### Description of the task
Rewrite the listing below, replacing "Webmail-Login" with "Webmail-Anmeldung" and keeping everything else the same. Leave the pictures out.

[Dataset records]
● ● ● ● ● ● ●

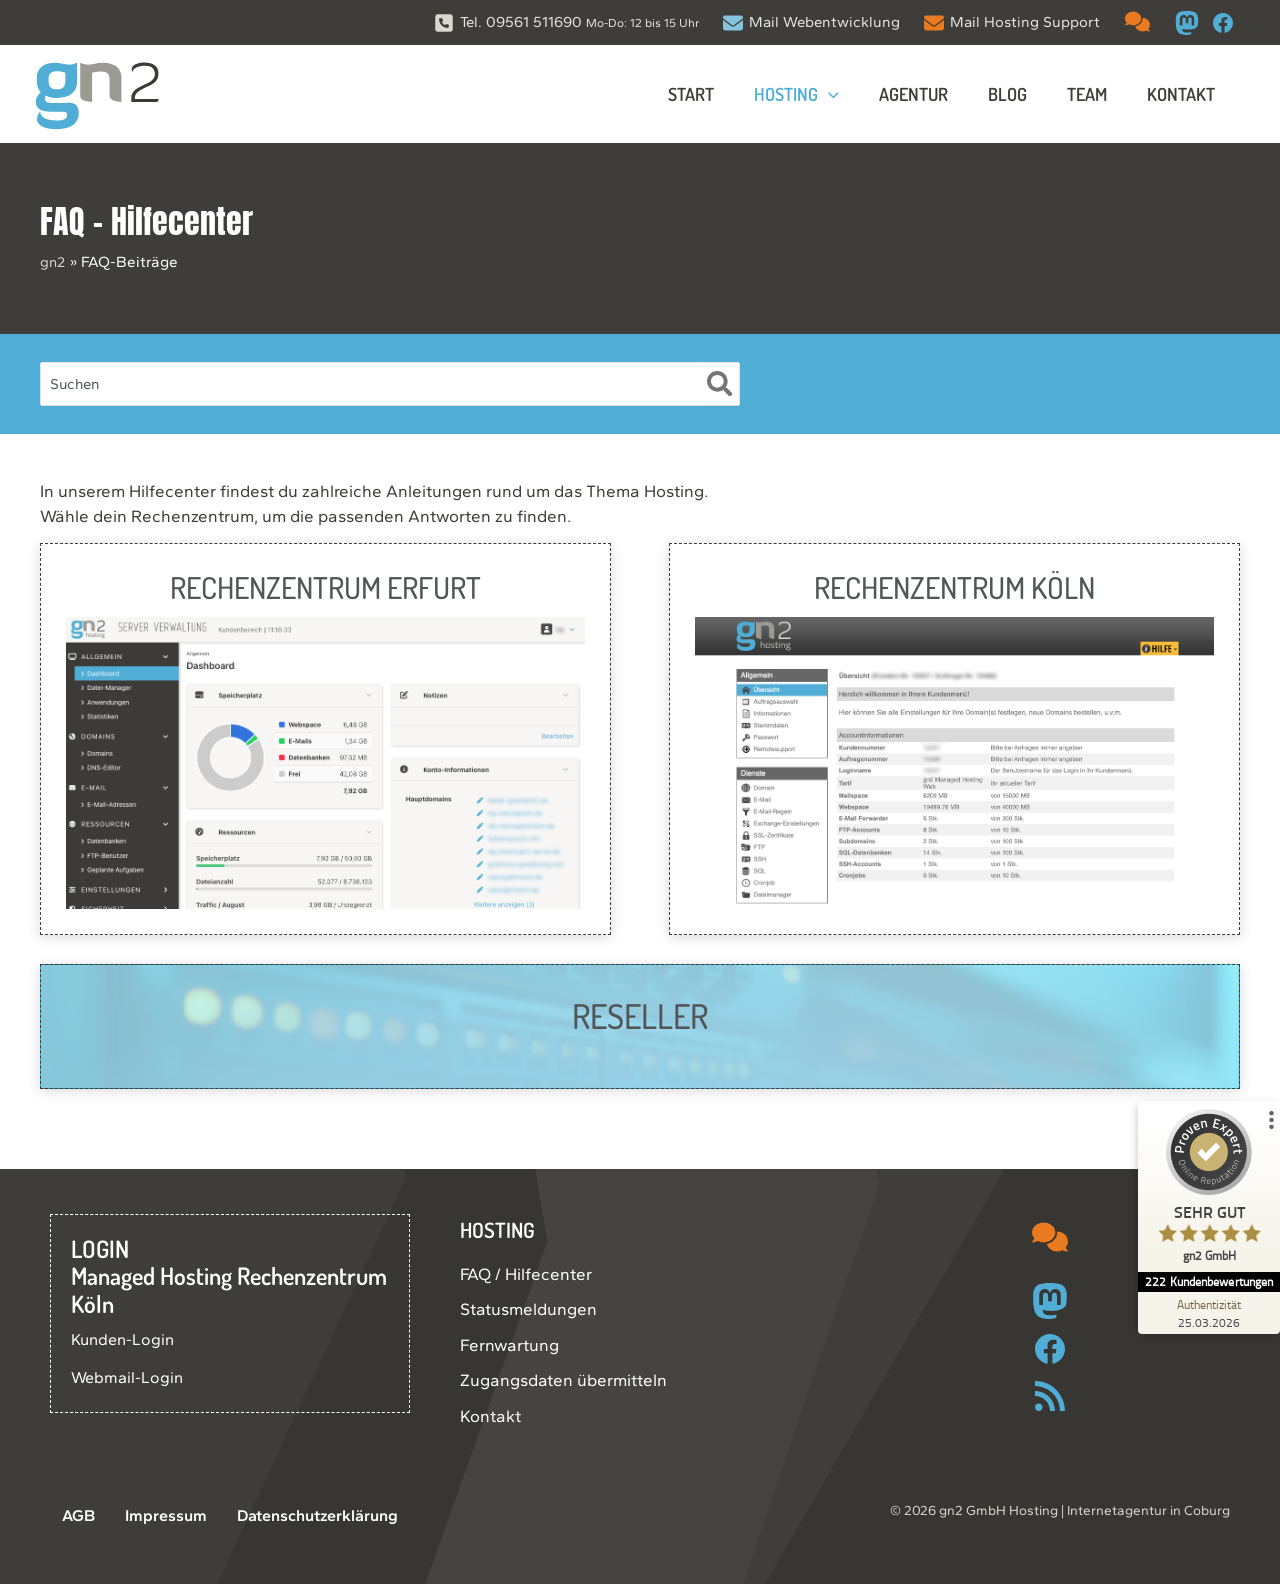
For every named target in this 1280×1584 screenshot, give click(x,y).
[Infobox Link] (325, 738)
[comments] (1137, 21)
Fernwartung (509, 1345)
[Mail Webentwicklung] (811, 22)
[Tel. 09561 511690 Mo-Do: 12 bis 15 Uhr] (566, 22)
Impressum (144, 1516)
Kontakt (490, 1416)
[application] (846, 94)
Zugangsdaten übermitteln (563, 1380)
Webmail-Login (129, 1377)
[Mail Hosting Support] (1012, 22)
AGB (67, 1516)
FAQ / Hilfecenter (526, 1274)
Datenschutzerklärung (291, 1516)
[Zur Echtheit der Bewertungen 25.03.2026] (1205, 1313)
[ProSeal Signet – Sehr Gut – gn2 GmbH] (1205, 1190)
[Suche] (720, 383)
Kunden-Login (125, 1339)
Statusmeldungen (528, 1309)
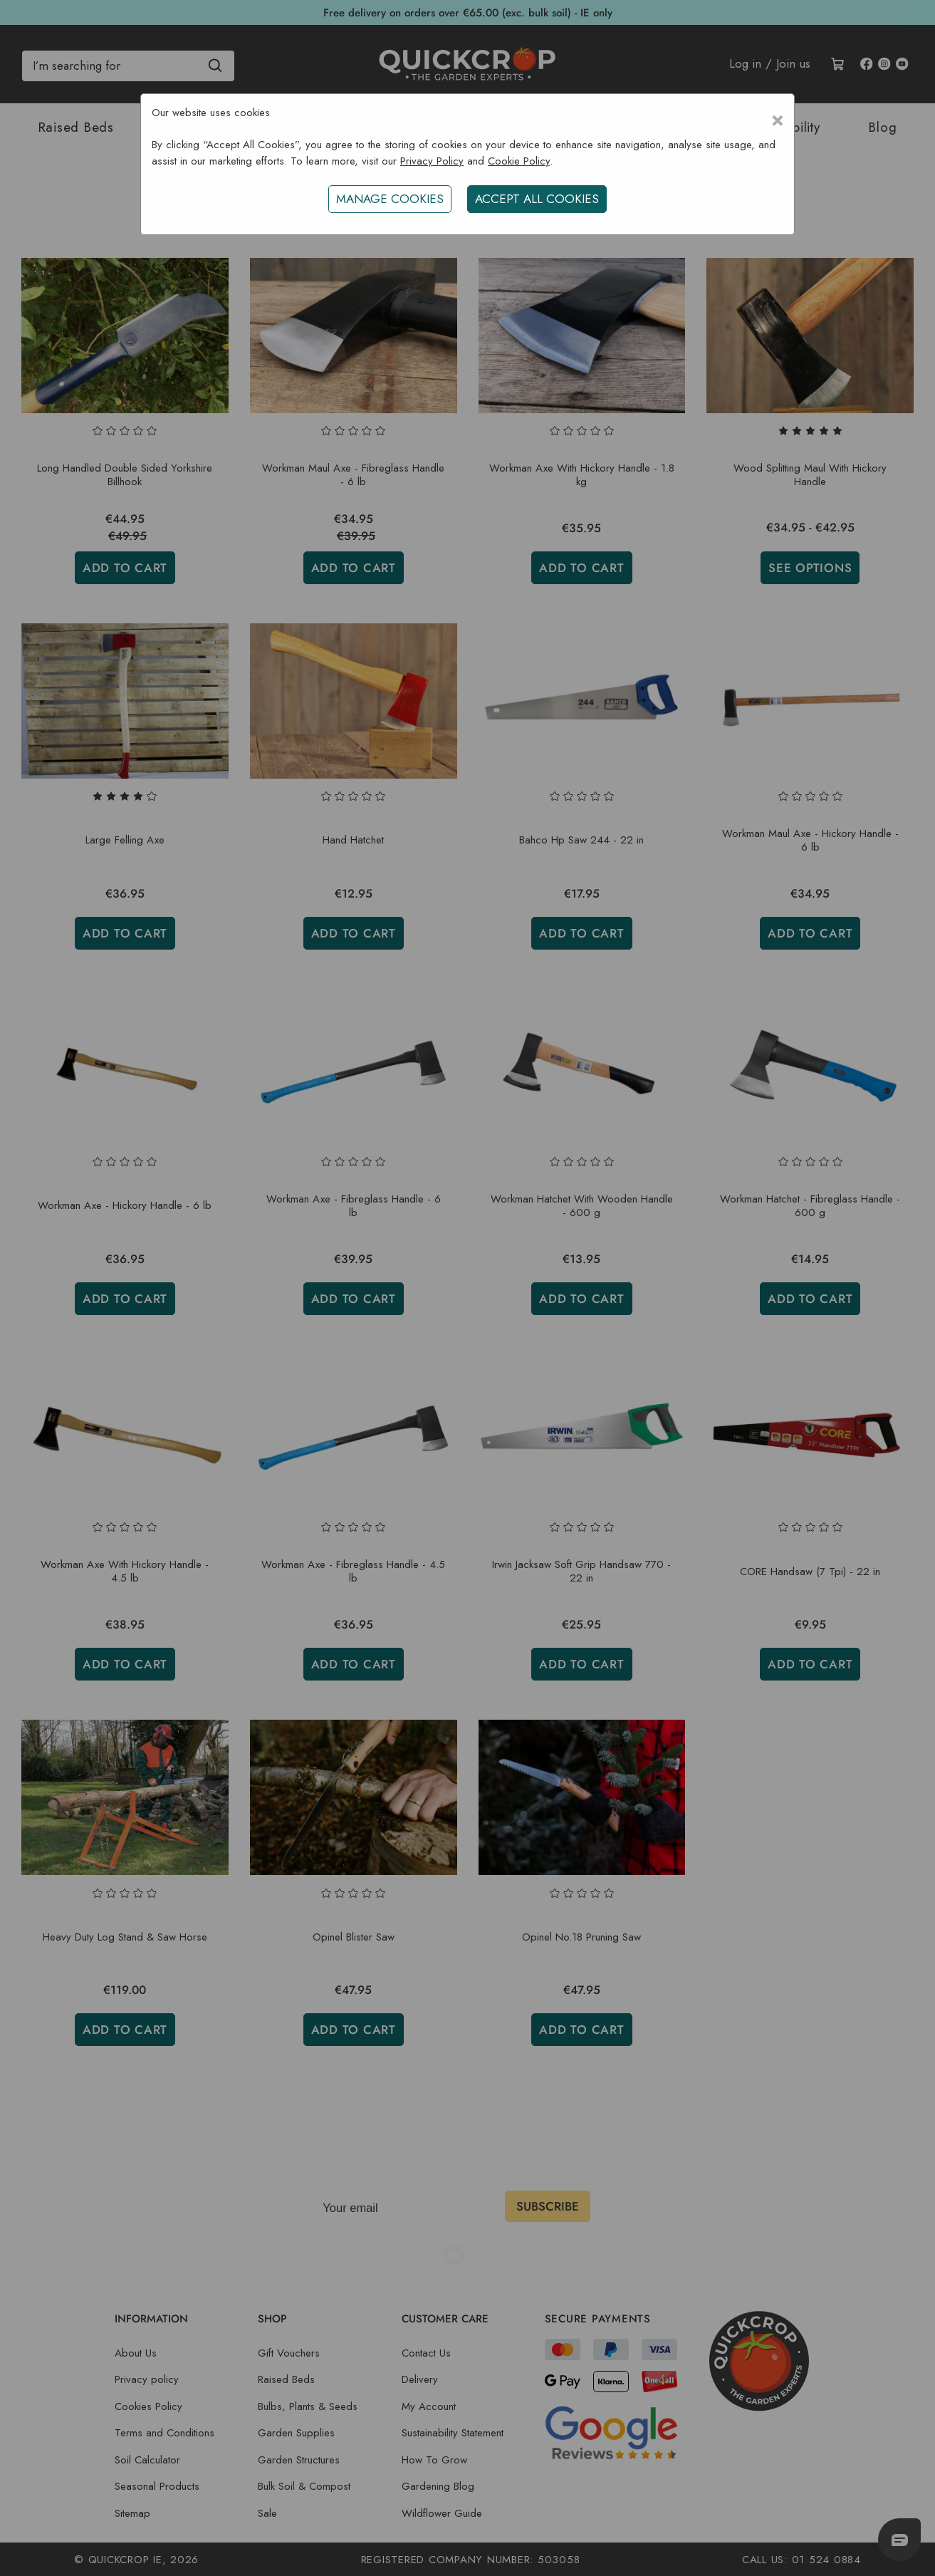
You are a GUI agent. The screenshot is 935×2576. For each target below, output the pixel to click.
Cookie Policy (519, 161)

● ● ● ● ● ● ●

### Response
For every named target in this 1280×1584 screenshot, give click(x,y).
[Infobox Link] (325, 738)
[comments] (1137, 21)
Fernwartung (509, 1345)
[Mail Webentwicklung] (811, 22)
[Tel. 09561 511690 Mo-Do: 12 bis 15 Uhr] (566, 22)
Impressum (144, 1516)
Kontakt (490, 1416)
[application] (846, 94)
Zugangsdaten übermitteln (563, 1380)
Webmail-Anmeldung (129, 1377)
[Mail Hosting Support] (1012, 22)
AGB (67, 1516)
FAQ / Hilfecenter (526, 1274)
Datenschutzerklärung (291, 1516)
[Zur Echtheit der Bewertungen 25.03.2026] (1205, 1313)
[ProSeal Signet – Sehr Gut – gn2 GmbH] (1205, 1190)
[Suche] (720, 383)
Kunden-Login (125, 1339)
Statusmeldungen (528, 1309)
You are a GUI agent. The screenshot is 935×2576. For each target below, output the pixel to click.
Cookie Policy (519, 161)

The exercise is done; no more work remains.